→ **How to complete this task**
Look through the data below for the line with "You are a GUI", and transcribe it exactly together with each line after it up to and including the line with "Contact (1299, 125)". Give nothing else.

→ **Dataset records**
__________

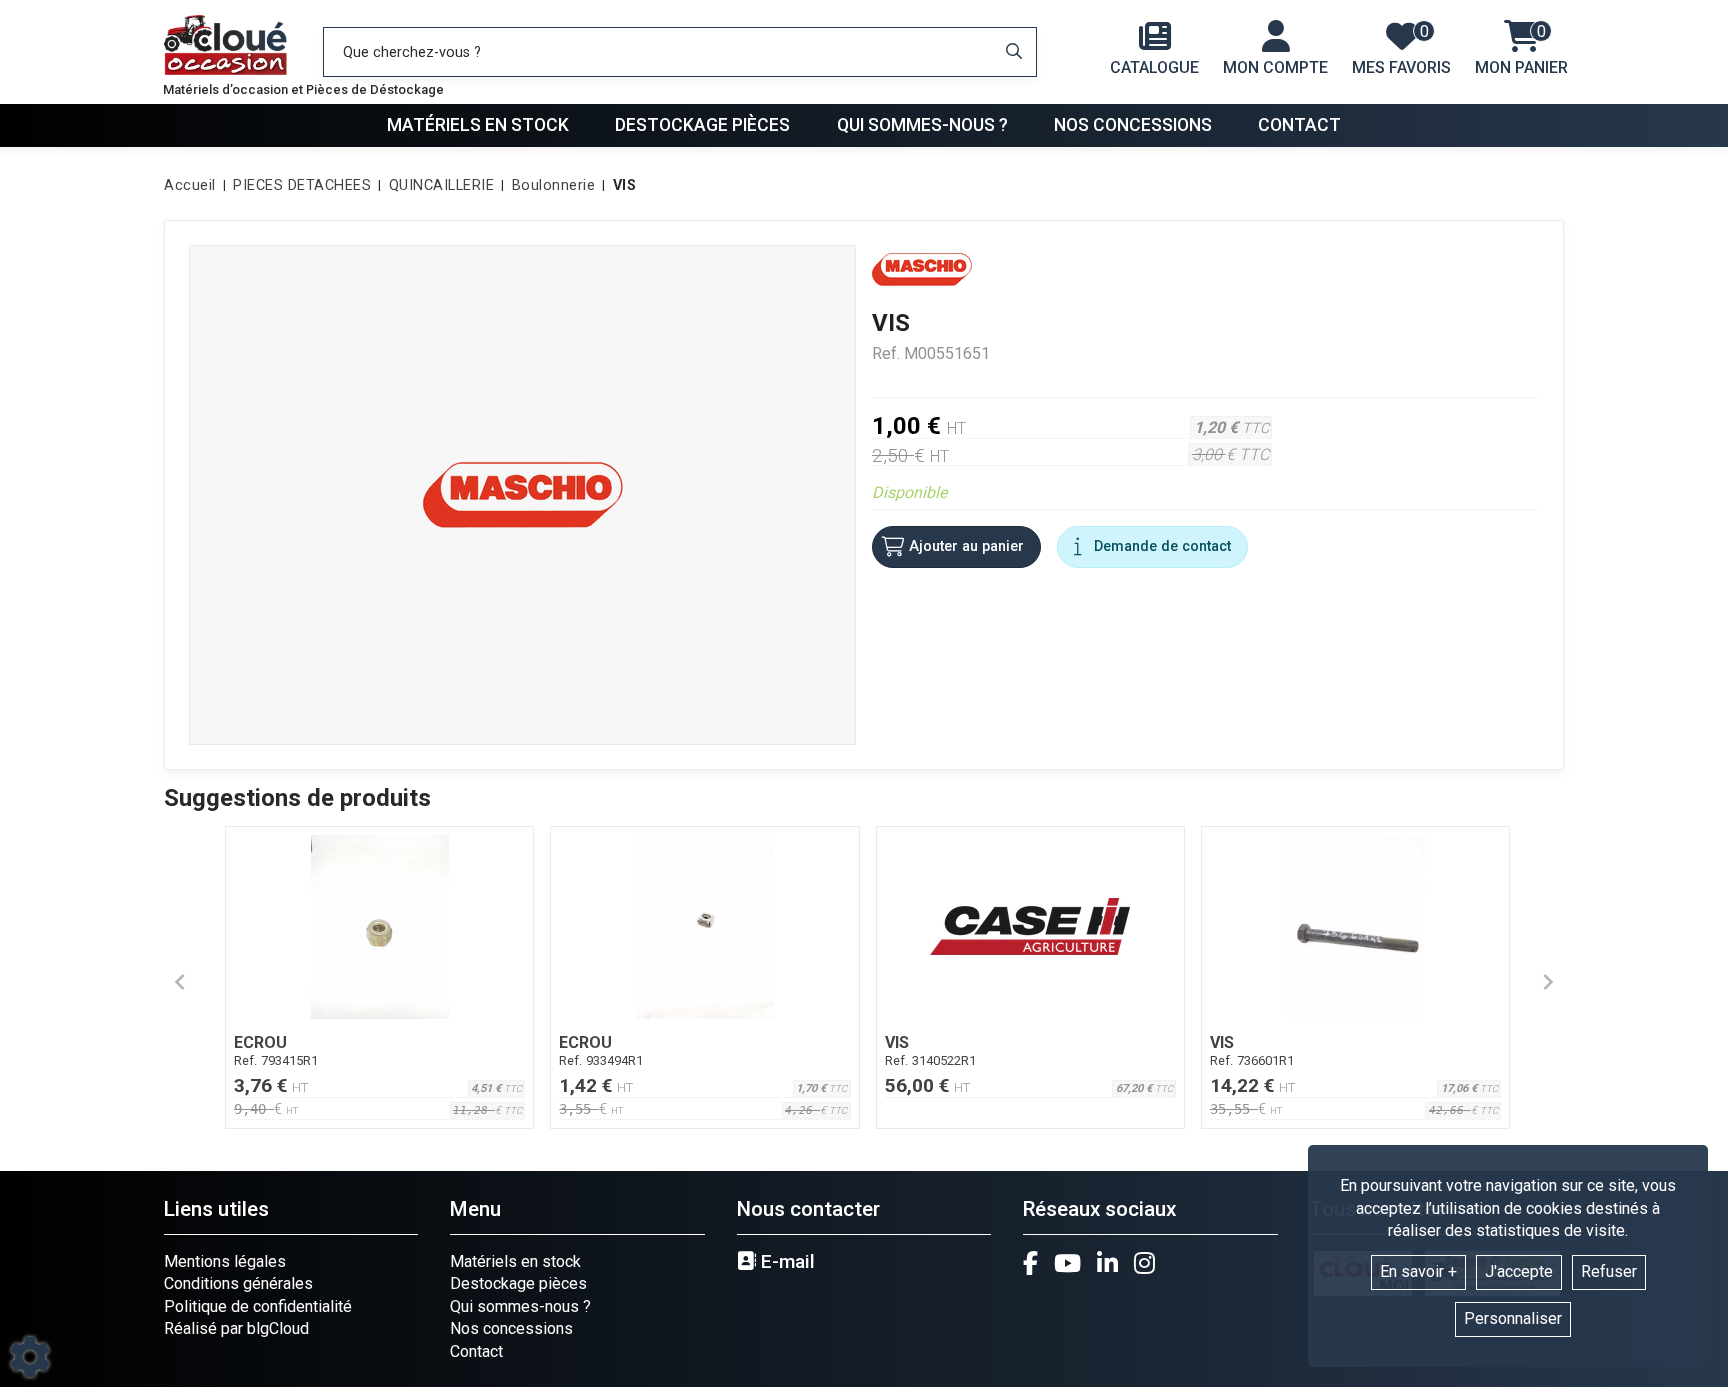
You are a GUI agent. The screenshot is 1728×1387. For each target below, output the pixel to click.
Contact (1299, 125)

__________

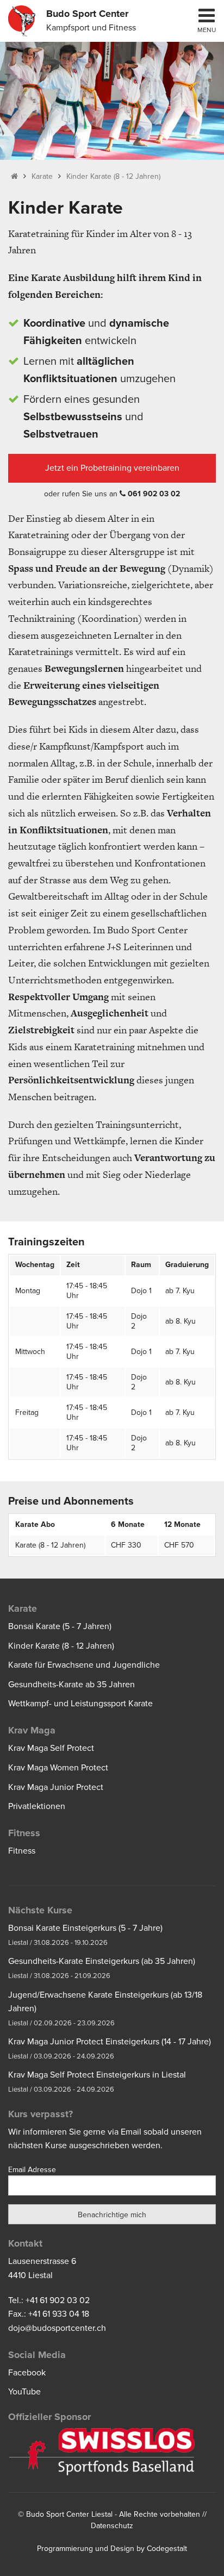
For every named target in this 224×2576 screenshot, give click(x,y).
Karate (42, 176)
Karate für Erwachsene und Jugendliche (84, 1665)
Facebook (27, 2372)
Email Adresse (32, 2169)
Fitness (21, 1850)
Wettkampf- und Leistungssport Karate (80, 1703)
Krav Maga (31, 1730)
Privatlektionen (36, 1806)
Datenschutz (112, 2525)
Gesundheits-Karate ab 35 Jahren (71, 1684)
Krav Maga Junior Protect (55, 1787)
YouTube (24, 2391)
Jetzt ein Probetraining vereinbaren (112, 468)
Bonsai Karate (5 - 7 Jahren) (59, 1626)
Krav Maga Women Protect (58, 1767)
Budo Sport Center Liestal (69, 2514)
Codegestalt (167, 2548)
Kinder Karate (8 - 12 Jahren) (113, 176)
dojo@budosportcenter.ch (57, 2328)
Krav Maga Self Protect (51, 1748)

__________

→ **Answer to this task**
You are a GUI agent. The screenshot is 1728×1387. For each target below, output the pixel to click.
Contact (1299, 125)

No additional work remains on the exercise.